* [SELECTED EXCERPT]
***

Fluke Scopemeter 123 display dim

[echase]

My oscilloscope display has a large dark patch covering most of the LCD like a large screen burn. It is just legible but difficult to use. Edges are OK. The backlight CCFL is OK. Also has squiggley yellow marks around the edge outside the active LCD area. Suspect the glass panes are delaminating.

Not found anyone else with this problem using Google.

Suspect that a new display is the only solution but not worth paying official price for it so has anyone found an OEM solution? Or have to buy a dead 123 on eBay and hope the screen is good. Or get a Smartscope which is half the price of a new display.

Not impressed by this unit's reliability as have already had to replace the battery, the keyboard foil, the battery current sense resistors and a 32kHz crystal early on in its life. Have not been able to get it running on batteries for years.

 

[kellys_eye]

Disappointing situation for a Fluke..... do you know what the size/resolution is? Any identifying details that might help locate a replacement?

Found an earlier thread that reveals some details:

https://www.electronicspoint.com/threads/fluke-123-replacement-lcd.187922/

<edit> hmmmm.... there is 'Flukeview' software for displaying on a laptop (possible last gasp option) but this may have a signal that could be interpreted by a small μP and converted to display on a modern LCD (colour even?) fitted as a replacement.... just a thought.

The signal (video I presume) is a serial stream via an IR interface as shown on page 166 of the service manual.

Service manual:

http://assets.fluke.com/manuals/123_124_smeng0000.pdf

 

[echase]

Disappointing situation for a Fluke..... do you know what the size/resolution is? Any identifying details that might help locate a replacement?

Found an earlier thread that reveals some details:

https://www.electronicspoint.com/threads/fluke-123-replacement-lcd.187922/

<edit> hmmmm.... there is 'Flukeview' software for displaying on a laptop (possible last gasp option) but this may have a signal that could be interpreted by a small μP and converted to display on a modern LCD (colour even?) fitted as a replacement.... just a thought.

The signal (video I presume) is a serial stream via an IR interface as shown on page 166 of the service manual.

Service manual:

http://assets.fluke.com/manuals/123_124_smeng0000.pdf

Many thanks. I will post a pic of back of screen but has few markings.

***

* [RAW DATA]
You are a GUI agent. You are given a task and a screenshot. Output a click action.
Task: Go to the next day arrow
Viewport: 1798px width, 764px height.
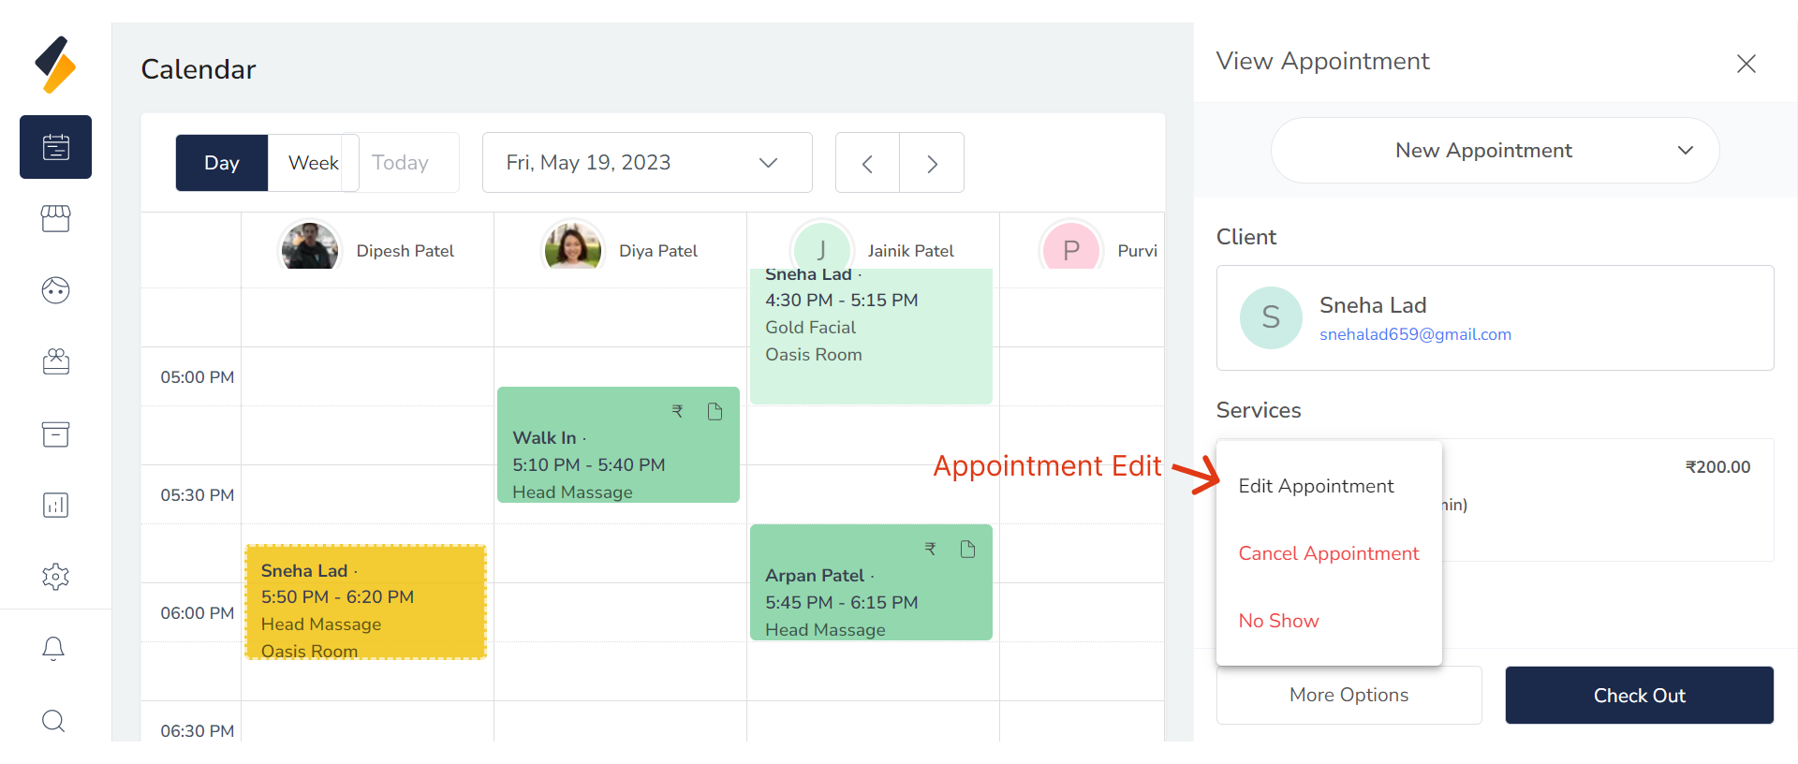pos(932,164)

***

* [EXERCISE DESCRIPTION] Please translate this sentence from the Scopemeter thread into Spanish: "My oscilloscope display has a large dark patch covering most of the LCD like a large screen burn." The listing has no connection to the Scopemeter thread.

* [EXERCISE RESULT] La pantalla de mi osciloscopio tiene una gran mancha oscura que cubre la mayor parte del LCD, como una gran quemadura de pantalla.